What you are asked to do: Find the line containing "The image size is (1287, 799)." in the entries below. Restate it and each line after it, word for word, up to and including the line containing "947x497 pixels.".

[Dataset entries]

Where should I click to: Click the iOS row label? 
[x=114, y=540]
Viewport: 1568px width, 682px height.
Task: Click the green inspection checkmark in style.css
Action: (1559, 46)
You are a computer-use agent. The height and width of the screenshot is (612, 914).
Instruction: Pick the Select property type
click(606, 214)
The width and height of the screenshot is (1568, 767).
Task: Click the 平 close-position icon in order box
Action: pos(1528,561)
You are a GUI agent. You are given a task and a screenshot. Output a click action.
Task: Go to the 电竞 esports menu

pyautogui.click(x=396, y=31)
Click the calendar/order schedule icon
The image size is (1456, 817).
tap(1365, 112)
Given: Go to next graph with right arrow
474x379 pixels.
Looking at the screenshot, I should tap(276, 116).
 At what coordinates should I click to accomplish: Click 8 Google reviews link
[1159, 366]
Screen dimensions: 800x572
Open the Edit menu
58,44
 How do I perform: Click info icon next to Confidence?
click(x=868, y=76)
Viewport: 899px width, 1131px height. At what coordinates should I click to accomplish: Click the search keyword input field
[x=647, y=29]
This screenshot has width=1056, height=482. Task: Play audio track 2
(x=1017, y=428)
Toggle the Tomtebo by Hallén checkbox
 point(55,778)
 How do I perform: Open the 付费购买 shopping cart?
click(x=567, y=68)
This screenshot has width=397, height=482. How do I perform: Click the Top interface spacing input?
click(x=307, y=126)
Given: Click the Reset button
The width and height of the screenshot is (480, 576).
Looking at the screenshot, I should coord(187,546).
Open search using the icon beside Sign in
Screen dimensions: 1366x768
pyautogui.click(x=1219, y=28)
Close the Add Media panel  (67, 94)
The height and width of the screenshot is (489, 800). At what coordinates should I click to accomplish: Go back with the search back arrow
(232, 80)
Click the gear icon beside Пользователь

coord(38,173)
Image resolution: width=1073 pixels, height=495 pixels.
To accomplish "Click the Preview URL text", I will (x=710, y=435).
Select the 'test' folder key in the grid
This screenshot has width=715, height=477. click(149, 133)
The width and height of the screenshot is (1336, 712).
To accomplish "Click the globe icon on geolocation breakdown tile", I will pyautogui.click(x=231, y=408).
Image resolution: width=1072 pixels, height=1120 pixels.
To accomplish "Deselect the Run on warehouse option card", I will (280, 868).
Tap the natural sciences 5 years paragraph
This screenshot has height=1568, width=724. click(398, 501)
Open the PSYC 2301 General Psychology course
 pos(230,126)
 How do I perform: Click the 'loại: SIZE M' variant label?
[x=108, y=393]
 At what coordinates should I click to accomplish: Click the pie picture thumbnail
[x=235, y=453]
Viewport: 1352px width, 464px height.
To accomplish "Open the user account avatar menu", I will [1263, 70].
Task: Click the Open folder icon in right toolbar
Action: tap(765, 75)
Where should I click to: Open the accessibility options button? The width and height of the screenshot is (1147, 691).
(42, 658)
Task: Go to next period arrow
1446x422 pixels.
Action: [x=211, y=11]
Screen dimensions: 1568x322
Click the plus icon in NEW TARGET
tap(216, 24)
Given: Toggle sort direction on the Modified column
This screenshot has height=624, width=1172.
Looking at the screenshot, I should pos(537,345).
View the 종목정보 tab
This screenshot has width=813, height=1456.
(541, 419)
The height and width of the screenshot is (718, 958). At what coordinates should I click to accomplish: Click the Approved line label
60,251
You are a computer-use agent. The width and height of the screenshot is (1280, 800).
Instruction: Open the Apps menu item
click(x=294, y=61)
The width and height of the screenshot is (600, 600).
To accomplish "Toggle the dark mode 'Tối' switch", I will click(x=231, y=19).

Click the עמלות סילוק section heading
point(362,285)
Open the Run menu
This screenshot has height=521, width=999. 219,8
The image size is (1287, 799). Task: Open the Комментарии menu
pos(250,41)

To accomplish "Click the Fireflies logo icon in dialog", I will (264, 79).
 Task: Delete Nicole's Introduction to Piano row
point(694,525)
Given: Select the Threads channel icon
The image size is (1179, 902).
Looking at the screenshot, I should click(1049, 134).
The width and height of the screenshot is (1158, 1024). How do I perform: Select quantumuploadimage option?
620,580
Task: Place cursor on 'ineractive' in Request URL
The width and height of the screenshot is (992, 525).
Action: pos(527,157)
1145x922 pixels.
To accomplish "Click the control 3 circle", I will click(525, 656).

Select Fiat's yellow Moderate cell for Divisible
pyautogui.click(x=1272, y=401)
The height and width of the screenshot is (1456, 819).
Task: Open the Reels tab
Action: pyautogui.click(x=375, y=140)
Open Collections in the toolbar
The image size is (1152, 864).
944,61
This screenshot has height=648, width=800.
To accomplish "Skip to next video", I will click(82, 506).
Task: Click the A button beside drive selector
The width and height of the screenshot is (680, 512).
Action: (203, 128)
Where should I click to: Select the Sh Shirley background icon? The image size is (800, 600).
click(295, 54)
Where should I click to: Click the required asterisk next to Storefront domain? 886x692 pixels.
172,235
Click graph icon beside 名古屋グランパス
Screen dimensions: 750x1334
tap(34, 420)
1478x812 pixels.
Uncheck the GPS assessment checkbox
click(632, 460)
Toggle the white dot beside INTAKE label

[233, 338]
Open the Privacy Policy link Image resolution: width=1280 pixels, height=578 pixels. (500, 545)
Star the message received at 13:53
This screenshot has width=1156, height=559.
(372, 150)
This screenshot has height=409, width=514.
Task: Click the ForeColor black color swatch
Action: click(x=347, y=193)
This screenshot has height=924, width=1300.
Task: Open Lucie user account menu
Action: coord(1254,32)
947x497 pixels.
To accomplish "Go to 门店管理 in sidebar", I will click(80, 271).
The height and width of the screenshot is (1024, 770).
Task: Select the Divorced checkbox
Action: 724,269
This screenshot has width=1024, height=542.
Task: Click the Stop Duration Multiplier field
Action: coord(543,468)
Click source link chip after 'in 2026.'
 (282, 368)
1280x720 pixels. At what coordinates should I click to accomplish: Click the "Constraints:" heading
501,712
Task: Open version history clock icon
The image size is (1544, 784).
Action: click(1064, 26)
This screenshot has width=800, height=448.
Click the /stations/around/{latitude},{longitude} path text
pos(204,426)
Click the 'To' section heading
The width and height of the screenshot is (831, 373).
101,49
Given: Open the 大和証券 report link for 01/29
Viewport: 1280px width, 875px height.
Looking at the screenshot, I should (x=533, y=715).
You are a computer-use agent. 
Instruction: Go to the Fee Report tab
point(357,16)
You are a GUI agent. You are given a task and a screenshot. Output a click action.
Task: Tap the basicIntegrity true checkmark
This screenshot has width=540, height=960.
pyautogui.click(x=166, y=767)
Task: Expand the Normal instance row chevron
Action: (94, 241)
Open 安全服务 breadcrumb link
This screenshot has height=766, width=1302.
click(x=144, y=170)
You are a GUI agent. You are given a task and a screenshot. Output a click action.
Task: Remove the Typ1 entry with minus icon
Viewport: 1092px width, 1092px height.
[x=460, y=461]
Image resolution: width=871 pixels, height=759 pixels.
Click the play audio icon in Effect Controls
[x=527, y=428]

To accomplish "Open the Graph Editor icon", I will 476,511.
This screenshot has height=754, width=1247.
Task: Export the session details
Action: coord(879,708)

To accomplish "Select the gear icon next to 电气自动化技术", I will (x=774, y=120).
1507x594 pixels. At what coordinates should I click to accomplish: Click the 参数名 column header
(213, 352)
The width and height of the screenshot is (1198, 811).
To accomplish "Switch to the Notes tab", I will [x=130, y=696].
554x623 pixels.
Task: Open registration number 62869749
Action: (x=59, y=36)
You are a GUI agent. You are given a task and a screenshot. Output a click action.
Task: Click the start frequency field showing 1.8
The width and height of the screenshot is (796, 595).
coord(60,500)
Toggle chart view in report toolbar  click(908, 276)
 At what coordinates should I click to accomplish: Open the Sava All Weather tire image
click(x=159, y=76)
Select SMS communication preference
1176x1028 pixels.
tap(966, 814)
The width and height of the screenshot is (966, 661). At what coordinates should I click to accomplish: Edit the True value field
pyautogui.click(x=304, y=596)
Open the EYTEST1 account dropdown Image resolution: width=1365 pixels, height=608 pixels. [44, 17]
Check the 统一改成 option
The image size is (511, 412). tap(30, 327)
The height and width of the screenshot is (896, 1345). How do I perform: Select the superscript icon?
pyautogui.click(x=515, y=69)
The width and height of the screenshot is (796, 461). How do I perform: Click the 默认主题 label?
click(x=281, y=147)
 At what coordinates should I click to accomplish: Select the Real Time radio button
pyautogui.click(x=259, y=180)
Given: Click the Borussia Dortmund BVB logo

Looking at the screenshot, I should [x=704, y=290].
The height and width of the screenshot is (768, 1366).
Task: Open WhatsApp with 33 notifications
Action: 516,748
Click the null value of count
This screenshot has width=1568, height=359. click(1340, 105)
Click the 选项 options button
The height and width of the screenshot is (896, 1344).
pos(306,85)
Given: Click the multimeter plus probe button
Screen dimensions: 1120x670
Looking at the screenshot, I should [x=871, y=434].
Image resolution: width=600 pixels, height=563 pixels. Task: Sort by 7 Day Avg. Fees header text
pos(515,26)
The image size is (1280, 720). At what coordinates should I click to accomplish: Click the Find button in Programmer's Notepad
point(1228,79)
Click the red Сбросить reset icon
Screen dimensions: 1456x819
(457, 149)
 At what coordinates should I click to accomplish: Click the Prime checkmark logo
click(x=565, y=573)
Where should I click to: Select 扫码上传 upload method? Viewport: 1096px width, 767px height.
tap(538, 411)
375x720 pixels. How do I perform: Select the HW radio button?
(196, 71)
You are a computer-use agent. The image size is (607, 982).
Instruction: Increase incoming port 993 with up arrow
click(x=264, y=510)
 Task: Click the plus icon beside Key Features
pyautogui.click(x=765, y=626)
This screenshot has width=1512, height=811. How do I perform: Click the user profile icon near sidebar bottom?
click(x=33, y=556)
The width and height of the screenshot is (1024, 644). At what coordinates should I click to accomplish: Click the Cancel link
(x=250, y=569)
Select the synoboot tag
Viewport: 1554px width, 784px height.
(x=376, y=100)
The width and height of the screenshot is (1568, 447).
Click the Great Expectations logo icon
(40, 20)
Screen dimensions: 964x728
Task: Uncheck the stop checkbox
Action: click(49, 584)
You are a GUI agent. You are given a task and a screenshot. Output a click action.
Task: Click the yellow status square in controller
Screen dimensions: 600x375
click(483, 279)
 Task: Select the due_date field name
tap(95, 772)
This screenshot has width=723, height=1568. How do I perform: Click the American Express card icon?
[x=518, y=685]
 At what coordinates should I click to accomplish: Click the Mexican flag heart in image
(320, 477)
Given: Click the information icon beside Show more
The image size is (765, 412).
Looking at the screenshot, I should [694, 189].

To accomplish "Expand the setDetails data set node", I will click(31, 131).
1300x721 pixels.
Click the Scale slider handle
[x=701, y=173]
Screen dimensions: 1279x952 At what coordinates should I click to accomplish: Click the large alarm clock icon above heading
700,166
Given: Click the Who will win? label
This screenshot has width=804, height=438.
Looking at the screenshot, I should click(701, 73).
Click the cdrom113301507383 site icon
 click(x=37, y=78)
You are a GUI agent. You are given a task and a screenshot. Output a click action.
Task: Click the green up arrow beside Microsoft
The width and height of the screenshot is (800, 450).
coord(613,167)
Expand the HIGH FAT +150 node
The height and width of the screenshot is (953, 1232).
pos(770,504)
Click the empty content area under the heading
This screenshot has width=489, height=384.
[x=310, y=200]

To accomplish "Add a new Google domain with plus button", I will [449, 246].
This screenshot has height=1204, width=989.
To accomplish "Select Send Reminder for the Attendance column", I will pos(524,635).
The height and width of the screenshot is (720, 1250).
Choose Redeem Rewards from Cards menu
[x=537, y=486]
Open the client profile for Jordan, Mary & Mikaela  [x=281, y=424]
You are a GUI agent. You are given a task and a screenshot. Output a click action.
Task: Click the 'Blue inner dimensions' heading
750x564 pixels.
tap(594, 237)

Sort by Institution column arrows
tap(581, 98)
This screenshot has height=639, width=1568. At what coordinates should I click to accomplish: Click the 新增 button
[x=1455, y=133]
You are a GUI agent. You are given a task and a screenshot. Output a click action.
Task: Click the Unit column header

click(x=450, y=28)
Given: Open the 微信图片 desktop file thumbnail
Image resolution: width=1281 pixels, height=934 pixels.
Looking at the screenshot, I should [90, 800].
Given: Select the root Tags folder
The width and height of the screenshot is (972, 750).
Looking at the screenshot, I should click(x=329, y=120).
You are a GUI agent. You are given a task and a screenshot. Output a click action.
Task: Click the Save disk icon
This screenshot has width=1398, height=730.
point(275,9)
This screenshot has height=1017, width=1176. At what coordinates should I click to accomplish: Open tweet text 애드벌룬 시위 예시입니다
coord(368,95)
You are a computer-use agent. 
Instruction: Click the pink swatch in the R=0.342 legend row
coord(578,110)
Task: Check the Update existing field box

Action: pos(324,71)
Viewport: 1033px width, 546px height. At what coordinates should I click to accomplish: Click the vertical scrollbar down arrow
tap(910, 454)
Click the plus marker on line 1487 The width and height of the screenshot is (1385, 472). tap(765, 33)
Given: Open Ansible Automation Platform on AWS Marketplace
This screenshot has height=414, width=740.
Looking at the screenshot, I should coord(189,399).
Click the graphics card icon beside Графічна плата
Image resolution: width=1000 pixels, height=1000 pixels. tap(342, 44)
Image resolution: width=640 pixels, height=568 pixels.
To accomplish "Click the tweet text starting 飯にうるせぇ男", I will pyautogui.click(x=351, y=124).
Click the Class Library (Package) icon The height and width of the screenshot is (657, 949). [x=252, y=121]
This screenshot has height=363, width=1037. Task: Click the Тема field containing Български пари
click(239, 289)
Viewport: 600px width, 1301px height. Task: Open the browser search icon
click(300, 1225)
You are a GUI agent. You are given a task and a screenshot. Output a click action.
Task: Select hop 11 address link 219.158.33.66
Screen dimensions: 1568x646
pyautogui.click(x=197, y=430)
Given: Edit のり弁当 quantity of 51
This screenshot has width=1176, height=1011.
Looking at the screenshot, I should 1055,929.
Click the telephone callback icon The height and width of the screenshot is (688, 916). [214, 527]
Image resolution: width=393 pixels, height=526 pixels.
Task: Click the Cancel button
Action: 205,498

Exercise result:
The image size is (1287, 799). Task: Open the Комментарии menu
pos(250,41)

To accomplish "Click the Fireflies logo icon in dialog", I will (264, 79).
 Task: Delete Nicole's Introduction to Piano row
point(694,525)
Given: Select the Threads channel icon
The image size is (1179, 902).
Looking at the screenshot, I should click(1049, 134).
The width and height of the screenshot is (1158, 1024). How do I perform: Select quantumuploadimage option?
620,580
Task: Place cursor on 'ineractive' in Request URL
The width and height of the screenshot is (992, 525).
Action: pos(527,157)
1145x922 pixels.
To accomplish "Click the control 3 circle", I will click(525, 656).

Select Fiat's yellow Moderate cell for Divisible
pyautogui.click(x=1272, y=401)
The height and width of the screenshot is (1456, 819).
Task: Open the Reels tab
Action: pyautogui.click(x=375, y=140)
Open Collections in the toolbar
The image size is (1152, 864).
944,61
This screenshot has height=648, width=800.
To accomplish "Skip to next video", I will click(82, 506).
Task: Click the A button beside drive selector
The width and height of the screenshot is (680, 512).
Action: (203, 128)
Where should I click to: Select the Sh Shirley background icon? The image size is (800, 600).
click(295, 54)
Where should I click to: Click the required asterisk next to Storefront domain? 886x692 pixels.
172,235
Click graph icon beside 名古屋グランパス
Screen dimensions: 750x1334
tap(34, 420)
1478x812 pixels.
Uncheck the GPS assessment checkbox
click(632, 460)
Toggle the white dot beside INTAKE label

[233, 338]
Open the Privacy Policy link Image resolution: width=1280 pixels, height=578 pixels. (500, 545)
Star the message received at 13:53
This screenshot has width=1156, height=559.
(372, 150)
This screenshot has height=409, width=514.
Task: Click the ForeColor black color swatch
Action: click(x=347, y=193)
This screenshot has height=924, width=1300.
Task: Open Lucie user account menu
Action: coord(1254,32)
947x497 pixels.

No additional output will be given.